Más de 100.000 personas abandonaron hace menos de un mes el enclave de Nagorno Karabaj ante la ofensiva total de Azerbaiyán, que ahora amenaza además con invadir la vecina Armenia. Eso no tiene el mismo eco que Gaza. La ocupación israelí de los territorios palestinos importa más que la ocupación marroquí del Sáhara Occidental. La causa palestina es más capaz de generar indignación que la causa rohinyá, una comunidad que para evitar su exterminación huyó de Birmania para refugiarse en Bangladesh. Entre todas estas violaciones de los derechos humanos también hay diferencias de exposición mediática. La cadena es infinita, pero ese no debe ser un argumento para abonarse a la desidia, sino un estímulo para que el periodismo haga lo que tiene que hacer, que no es pornografía del dolor o paternalismo barato, sino un relato exacto de algunos de los problemas más graves de nuestro tiempo.
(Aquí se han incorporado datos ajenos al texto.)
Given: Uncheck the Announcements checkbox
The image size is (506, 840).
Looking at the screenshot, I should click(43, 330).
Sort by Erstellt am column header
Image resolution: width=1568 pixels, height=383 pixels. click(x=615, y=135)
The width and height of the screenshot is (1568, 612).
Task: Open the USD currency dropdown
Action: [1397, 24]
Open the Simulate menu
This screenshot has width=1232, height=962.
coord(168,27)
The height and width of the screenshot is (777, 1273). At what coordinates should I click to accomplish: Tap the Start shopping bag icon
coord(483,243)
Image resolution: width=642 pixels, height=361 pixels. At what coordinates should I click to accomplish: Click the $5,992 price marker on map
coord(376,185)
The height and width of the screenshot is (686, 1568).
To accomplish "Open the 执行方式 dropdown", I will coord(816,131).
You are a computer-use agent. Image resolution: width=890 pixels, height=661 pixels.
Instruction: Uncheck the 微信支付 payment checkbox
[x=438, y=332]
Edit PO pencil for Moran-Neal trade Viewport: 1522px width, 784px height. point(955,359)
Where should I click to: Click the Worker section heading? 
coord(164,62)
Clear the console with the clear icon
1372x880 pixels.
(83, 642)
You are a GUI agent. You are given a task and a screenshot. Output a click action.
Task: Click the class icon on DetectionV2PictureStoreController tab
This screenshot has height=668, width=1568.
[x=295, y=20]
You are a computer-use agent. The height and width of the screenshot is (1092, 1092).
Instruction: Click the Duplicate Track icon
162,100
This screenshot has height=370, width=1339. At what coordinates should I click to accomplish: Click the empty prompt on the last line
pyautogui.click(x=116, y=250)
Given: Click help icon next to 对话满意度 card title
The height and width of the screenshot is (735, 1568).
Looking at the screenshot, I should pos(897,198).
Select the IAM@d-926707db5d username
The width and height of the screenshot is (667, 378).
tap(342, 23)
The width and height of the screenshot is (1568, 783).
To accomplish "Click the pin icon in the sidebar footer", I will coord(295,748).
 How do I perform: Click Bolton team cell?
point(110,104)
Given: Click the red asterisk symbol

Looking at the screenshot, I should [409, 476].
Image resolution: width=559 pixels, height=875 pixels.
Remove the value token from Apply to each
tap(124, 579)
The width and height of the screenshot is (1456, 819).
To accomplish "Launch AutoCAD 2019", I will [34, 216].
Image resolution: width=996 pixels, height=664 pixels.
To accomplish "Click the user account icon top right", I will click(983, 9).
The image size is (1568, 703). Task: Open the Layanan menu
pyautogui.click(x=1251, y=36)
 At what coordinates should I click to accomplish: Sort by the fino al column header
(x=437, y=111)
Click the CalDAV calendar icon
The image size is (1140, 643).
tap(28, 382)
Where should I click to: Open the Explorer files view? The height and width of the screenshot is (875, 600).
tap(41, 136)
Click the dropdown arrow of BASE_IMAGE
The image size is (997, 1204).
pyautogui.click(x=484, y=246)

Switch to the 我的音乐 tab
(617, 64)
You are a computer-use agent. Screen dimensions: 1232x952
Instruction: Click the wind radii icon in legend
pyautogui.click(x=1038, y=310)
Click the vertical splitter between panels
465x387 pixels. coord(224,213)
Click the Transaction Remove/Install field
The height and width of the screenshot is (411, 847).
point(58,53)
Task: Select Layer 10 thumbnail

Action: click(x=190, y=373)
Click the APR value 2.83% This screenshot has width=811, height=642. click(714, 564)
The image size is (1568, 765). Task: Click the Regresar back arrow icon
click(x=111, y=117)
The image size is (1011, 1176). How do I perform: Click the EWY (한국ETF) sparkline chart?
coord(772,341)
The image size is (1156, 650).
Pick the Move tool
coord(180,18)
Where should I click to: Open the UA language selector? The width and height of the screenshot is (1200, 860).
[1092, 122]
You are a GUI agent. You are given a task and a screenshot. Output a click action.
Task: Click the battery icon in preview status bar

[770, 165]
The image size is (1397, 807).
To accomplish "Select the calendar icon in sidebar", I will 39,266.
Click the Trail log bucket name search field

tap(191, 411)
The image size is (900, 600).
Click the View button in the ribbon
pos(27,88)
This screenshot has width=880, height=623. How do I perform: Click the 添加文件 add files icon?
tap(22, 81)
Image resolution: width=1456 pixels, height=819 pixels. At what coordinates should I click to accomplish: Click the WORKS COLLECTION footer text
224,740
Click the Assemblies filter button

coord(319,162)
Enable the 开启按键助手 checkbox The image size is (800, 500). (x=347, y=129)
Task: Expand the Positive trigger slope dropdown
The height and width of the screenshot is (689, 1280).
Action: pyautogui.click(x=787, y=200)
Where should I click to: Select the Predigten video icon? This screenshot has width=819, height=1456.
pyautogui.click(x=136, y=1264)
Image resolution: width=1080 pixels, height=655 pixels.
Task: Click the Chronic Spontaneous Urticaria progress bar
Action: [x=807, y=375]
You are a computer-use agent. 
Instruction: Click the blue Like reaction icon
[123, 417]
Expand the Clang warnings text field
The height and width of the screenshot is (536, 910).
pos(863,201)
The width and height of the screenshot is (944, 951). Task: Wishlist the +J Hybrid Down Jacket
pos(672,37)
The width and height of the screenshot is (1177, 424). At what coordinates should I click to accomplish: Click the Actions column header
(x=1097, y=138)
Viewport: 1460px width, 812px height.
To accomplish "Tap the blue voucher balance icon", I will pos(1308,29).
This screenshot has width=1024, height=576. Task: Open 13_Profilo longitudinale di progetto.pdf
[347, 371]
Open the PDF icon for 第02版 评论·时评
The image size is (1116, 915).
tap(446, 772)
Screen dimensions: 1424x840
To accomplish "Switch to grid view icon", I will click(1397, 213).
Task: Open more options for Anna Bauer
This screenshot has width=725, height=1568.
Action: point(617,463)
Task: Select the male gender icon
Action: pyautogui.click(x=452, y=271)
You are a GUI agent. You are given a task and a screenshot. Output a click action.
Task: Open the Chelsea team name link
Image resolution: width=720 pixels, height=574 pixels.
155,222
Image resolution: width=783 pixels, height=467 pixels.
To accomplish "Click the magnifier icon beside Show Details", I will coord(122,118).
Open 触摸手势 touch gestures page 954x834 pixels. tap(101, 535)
Durante la mal llamada crisis de los refugiados de 2015, cuando más de un millón de personas llegó a Europa de forma irregular, me rompió el corazón ver cómo había afganos que se hacían pasar por sirios —Siria era entonces la guerra más mediática— para cruzar fronteras y ser aceptados en Europa. Los fugitivos de una de las guerras más largas y dolorosas del siglo XXI, perpetrada por Estados Unidos y los aliados de la OTAN —que cerraron las puertas a aquellos refugiados—, tenían que adaptarse a la última moda. Aquel fue el momento en el que me di cuenta de que siempre hay alguien debajo, de que el sistema hace que incluso las personas que huyen deban competir en la desgracia para conseguir algo que debería ser un derecho pero se ha convertido en un privilegio: el asilo.
Siete años después, la guerra de Ucrania completó la anatomía de este fenómeno. Millones huyeron de la invasión rusa y entraron a una Europa que les abría las puertas y les presentaba como lo que eran: personas en busca de refugio. Medio año antes, el mismo derecho se les había negado a los afganos que se quedaron atrapados en el nuevo régimen talibán. En aquellos mismos días, los naufragios en el Mediterráneo contrastaban con la protección automática que la Unión Europea concedía a las personas que salían de Ucrania. Una mezcla de racismo y de cinismo geopolítico a la vista de todo el mundo.
En cada cobertura que hago, pienso a menudo en las víctimas menos iguales. Al principio me incomodaba, pero explorar esas rendijas me ha hecho más sensible al dolor humano y me ha permitido afilar la pluma para señalar a los culpables. Con el tiempo he comprobado que estos agravios son una forma extraordinaria de explorar el cinismo del poder (Estados Unidos, Rusia, China, Arabia Saudí, Irán, la Unión Europea…).
Este mapa del dolor no está exento de paradojas. Zelenski ya ha mostrado su impotencia ante los caprichos de la actualidad: “La atención internacional corre el riesgo de desviarse de Ucrania”. El mimado de Occidente quejándose de la falta de atención que tantos otros pueblos sufren.
El tráfico voluble de noticias, la velocidad de las guerras y la miríada de actores implicados nos abruman. Es normal. Quizá es imposible tomar conciencia de todas esas injusticias. Pero vale la pena intentarlo. En Rebelión en la granja, George Orwell escribió: “Todos los animales son iguales, pero algunos son más iguales que otros”. Hoy nos debería importar quiénes son los menos iguales. Y por qué.